Each line from the one holding "Click the Search web label text" to the last line below must be written out exactly, with no other output.

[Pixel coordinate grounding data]
- - - -
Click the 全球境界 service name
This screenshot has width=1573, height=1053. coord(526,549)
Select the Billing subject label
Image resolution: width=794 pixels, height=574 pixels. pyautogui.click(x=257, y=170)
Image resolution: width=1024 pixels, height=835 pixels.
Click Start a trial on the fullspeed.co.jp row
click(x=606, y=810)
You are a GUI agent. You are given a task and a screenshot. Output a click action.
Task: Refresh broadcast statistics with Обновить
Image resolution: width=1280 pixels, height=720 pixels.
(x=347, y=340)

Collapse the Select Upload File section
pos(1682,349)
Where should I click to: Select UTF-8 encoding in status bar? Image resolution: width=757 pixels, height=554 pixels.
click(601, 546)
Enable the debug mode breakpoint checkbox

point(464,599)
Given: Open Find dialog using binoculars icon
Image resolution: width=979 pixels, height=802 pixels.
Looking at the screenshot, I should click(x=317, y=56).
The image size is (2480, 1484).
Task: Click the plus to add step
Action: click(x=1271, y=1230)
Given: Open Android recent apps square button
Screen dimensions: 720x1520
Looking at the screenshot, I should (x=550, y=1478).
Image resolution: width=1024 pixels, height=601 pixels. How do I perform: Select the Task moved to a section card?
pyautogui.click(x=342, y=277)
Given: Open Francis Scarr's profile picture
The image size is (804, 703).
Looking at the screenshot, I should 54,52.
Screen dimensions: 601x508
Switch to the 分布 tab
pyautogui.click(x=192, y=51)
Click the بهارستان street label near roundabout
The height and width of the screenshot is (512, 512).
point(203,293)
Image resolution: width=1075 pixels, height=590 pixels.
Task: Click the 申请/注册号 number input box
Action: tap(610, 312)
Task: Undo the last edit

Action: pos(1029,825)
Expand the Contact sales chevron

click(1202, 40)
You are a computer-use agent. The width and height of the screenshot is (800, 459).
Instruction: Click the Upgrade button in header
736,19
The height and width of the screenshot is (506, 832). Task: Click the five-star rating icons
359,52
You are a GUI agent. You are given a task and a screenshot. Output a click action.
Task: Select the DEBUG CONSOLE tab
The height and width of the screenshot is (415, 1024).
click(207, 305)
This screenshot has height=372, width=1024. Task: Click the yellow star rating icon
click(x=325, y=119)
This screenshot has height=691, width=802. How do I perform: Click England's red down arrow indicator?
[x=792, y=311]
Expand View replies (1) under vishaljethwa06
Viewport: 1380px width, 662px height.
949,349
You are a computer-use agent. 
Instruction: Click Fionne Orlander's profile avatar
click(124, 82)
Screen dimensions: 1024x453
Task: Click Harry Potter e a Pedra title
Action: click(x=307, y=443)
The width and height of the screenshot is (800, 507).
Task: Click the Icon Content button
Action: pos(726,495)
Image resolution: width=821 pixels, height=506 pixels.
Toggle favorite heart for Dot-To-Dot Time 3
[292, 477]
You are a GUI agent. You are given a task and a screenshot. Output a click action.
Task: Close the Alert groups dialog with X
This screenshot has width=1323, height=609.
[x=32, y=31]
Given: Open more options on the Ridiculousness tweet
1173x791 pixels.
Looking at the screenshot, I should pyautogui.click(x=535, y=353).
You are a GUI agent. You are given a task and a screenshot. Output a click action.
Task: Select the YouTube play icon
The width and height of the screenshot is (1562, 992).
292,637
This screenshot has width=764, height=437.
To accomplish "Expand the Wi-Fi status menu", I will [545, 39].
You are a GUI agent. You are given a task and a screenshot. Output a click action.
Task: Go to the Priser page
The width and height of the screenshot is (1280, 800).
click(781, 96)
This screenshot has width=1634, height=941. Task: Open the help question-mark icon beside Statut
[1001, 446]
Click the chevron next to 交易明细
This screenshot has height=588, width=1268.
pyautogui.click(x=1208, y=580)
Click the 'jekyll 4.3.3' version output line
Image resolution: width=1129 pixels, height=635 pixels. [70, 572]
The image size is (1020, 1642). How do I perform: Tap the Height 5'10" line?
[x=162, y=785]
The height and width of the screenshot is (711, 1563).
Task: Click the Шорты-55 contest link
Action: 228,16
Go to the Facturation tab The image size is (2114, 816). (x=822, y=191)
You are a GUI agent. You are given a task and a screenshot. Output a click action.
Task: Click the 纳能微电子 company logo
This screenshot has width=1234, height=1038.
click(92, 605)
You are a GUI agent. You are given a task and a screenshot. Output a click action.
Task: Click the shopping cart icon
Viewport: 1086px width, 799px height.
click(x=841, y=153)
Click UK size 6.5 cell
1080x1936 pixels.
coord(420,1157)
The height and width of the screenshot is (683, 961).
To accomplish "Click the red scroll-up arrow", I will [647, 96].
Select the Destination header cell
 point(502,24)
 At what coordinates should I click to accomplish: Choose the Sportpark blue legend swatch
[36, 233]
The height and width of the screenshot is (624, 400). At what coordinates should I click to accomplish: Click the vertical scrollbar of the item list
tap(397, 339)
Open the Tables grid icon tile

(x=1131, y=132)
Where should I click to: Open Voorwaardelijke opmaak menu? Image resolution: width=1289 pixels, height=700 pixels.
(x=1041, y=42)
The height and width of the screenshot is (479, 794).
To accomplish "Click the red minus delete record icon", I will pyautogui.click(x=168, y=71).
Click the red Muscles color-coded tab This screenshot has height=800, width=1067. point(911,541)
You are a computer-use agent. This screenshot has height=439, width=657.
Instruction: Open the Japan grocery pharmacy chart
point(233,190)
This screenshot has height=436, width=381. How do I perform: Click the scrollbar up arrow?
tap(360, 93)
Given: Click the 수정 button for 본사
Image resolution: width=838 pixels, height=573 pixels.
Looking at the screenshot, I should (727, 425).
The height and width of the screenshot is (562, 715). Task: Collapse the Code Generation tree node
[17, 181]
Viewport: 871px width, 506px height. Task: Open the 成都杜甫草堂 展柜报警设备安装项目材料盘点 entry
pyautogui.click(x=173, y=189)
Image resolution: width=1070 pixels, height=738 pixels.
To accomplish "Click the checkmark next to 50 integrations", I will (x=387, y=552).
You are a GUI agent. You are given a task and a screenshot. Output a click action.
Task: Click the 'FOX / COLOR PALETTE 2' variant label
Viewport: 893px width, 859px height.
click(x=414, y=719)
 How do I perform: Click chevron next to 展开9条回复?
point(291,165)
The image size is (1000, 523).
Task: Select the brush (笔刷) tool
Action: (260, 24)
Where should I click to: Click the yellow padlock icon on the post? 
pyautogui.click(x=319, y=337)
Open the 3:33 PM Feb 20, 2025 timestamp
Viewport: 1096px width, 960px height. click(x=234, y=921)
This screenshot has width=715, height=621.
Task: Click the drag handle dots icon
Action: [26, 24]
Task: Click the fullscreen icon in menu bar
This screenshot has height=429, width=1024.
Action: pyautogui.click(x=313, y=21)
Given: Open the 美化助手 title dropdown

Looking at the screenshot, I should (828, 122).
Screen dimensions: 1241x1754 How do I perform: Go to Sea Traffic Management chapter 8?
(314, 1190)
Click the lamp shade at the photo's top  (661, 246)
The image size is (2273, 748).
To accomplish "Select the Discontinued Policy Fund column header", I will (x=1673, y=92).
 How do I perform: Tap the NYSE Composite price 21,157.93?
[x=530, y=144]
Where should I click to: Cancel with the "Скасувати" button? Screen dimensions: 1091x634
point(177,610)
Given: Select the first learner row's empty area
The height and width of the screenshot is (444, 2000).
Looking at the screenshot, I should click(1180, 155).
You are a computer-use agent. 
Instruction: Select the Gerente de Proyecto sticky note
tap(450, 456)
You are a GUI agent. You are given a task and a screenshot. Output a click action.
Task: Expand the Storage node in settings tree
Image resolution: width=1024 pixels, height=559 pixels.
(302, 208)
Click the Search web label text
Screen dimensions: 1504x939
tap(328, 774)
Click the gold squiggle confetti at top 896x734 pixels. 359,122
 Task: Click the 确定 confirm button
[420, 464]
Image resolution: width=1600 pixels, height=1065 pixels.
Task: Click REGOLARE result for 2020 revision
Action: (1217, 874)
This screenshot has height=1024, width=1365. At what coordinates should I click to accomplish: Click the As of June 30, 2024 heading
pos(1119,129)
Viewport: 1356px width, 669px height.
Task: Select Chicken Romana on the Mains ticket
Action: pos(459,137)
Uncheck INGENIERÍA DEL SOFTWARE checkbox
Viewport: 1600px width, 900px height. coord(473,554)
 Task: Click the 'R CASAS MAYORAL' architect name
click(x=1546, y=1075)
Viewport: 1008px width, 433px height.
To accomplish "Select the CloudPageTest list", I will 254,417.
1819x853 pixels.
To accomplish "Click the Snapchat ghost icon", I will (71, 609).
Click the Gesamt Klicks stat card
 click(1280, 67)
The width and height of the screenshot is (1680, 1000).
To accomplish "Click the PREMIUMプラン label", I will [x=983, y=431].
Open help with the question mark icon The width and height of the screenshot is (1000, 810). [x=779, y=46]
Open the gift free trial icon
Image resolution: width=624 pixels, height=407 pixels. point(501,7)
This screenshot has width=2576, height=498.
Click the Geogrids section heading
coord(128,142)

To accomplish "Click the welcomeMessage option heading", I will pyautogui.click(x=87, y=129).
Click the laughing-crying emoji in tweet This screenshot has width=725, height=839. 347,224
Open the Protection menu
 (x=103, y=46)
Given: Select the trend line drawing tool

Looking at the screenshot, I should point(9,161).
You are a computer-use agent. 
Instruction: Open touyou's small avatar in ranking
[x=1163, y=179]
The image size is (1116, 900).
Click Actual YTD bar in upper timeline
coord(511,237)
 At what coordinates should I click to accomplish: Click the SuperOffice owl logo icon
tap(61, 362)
- - - -
◆ The completed task:
Click the Search web label text
Screen dimensions: 1504x939
tap(328, 774)
Click the gold squiggle confetti at top 896x734 pixels. 359,122
 Task: Click the 确定 confirm button
[420, 464]
Image resolution: width=1600 pixels, height=1065 pixels.
Task: Click REGOLARE result for 2020 revision
Action: (1217, 874)
This screenshot has height=1024, width=1365. At what coordinates should I click to accomplish: Click the As of June 30, 2024 heading
pos(1119,129)
Viewport: 1356px width, 669px height.
Task: Select Chicken Romana on the Mains ticket
Action: pos(459,137)
Uncheck INGENIERÍA DEL SOFTWARE checkbox
Viewport: 1600px width, 900px height. coord(473,554)
 Task: Click the 'R CASAS MAYORAL' architect name
click(x=1546, y=1075)
Viewport: 1008px width, 433px height.
To accomplish "Select the CloudPageTest list", I will 254,417.
1819x853 pixels.
To accomplish "Click the Snapchat ghost icon", I will (71, 609).
Click the Gesamt Klicks stat card
 click(1280, 67)
The width and height of the screenshot is (1680, 1000).
To accomplish "Click the PREMIUMプラン label", I will [x=983, y=431].
Open help with the question mark icon The width and height of the screenshot is (1000, 810). [x=779, y=46]
Open the gift free trial icon
Image resolution: width=624 pixels, height=407 pixels. point(501,7)
This screenshot has width=2576, height=498.
Click the Geogrids section heading
coord(128,142)

To accomplish "Click the welcomeMessage option heading", I will pyautogui.click(x=87, y=129).
Click the laughing-crying emoji in tweet This screenshot has width=725, height=839. 347,224
Open the Protection menu
 (x=103, y=46)
Given: Select the trend line drawing tool

Looking at the screenshot, I should point(9,161).
You are a computer-use agent. 
Instruction: Open touyou's small avatar in ranking
[x=1163, y=179]
The image size is (1116, 900).
Click Actual YTD bar in upper timeline
coord(511,237)
 At what coordinates should I click to accomplish: Click the SuperOffice owl logo icon
tap(61, 362)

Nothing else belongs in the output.